Deux siècles plus tard, on peut être tenté de dresser un état des lieux semblable : regardez les titres qui font la Une de l’actualité : « la peur de l’Islam », « Ceux qui cassent la France ». Sans compter sur les anniversaires : « Les attentats un an… deux ans… trois ans après ». Dans l’actualité plus immédiate, observez les chaines d’info en continu, ou même C dans l’air : vous n’avez quasiment pas un jour sans que les débats portent sur le covid, avant, pendant, après. On fait déjà des rétrospectives !
Cela soulève plusieurs questions, notamment :
Quelles conséquences ?
Pourquoi ?
Et comme nous sommes tous ici guidés par la quête de sagesse : comment y remédier ?

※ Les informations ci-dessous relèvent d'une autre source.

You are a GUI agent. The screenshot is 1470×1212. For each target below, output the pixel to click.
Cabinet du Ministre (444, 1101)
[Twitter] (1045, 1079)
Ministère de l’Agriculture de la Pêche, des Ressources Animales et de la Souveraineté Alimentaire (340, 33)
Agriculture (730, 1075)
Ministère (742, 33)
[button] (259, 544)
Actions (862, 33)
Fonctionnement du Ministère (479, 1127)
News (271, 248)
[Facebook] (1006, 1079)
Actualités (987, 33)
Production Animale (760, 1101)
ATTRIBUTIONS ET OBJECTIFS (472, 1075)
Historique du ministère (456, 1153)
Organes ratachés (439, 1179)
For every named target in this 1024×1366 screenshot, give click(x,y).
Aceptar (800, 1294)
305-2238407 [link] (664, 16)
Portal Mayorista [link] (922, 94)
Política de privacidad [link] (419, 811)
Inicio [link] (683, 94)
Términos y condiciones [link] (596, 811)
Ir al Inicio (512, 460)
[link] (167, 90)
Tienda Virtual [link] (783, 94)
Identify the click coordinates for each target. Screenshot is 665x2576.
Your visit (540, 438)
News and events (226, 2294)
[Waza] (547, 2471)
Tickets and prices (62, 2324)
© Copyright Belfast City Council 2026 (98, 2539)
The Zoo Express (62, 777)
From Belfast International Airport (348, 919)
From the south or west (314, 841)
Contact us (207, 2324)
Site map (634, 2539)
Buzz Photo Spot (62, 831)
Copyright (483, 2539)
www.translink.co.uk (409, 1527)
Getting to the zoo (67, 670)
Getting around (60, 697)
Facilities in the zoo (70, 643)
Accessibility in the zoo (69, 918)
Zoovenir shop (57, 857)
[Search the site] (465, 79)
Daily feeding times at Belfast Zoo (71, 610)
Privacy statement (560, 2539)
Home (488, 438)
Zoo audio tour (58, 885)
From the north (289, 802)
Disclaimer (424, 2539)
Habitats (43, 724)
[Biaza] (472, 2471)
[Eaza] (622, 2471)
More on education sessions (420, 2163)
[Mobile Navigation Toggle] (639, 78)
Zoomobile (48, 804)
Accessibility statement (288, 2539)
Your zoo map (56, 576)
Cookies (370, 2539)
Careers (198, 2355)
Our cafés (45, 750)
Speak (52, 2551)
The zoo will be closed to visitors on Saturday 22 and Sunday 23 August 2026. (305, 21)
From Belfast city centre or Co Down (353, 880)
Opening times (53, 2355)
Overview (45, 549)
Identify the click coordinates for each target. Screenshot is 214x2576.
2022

Comment améliorer la situation ?
1. QUELLES CONSEQUENCES ?
“Mon inquiétude unique devant le journalisme actuel, c’est l’état de surexcitation nerveuse dans lequel il tient la nation. Aujourd’hui remarquez quelle importance démesurée prend le moindre fait, des centaines de journaux le publient à la fois, le commentent, l’amplifient et souvent, pendant une semaine, il n’est pas question d’autre chose. […] Jadis, les faits, même les plus graves, parce qu’ils étaient moins répandus et moins commentés, ne donnaient pas à chaque fois ces accès violents de fièvre au pays. Ce régime de secousses incessantes me paraît mauvais.” Zola, Le Figaro, 1888
Tout cela peut conduire à ce que le psychiatre Patrick Lemoine qualifie d’“hébétude désespérée” ou les psychologues de “résignation apprise”. Un conditionnement dans l’immobilité entraîné par la perception d’un déluge de catastrophes. Nourris du sentiment que des événements inéluctables s’abattent sur eux, les citoyens apprennent à se résigner. “
Un pessimisme généralisé, du fait du sentiment que tout part à vau-l’eau dans l’impuissance absolue. L’insécurité dans les banlieues nous menace, le changement climatique laisse présager d’un déluge de catastrophes naturelles, des millions d’immigrés climatiques se pressent à nos portes…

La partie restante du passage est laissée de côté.